* _WHAT YOU ARE ASKED TO DO_
List every line in this data where the string "resolution" occurs.

* _RECORDED INFORMATION_
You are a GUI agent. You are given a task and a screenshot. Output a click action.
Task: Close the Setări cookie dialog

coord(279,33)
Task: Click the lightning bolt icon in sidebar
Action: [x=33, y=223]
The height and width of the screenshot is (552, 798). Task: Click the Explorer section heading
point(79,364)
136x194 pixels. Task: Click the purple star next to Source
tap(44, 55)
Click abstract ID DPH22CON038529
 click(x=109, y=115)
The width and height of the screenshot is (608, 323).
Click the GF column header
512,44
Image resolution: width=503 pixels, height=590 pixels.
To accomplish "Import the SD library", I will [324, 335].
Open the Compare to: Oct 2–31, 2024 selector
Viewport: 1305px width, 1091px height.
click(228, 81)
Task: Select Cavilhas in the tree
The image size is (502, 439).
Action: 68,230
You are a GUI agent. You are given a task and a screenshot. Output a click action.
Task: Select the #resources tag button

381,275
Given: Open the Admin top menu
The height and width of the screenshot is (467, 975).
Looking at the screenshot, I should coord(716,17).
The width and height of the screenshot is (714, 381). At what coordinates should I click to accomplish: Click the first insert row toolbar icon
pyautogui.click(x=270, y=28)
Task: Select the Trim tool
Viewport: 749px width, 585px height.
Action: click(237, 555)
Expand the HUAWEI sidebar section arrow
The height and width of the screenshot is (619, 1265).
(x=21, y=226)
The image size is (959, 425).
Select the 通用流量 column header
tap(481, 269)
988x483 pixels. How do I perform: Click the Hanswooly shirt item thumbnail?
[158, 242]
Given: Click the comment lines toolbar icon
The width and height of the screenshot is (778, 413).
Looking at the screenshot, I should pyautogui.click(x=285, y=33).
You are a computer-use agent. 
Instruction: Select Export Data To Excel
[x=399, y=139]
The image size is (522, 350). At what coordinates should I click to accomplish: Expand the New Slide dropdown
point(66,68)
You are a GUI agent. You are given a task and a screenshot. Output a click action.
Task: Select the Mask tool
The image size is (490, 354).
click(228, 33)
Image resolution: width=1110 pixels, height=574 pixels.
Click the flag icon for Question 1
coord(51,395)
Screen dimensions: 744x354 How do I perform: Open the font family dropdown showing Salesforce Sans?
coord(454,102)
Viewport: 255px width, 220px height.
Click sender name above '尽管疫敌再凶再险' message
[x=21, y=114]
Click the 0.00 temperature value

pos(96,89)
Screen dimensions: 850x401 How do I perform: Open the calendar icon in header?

* _COMPLETED TASK_
Image resolution: width=503 pixels, height=590 pixels.
Image resolution: width=1110 pixels, height=574 pixels.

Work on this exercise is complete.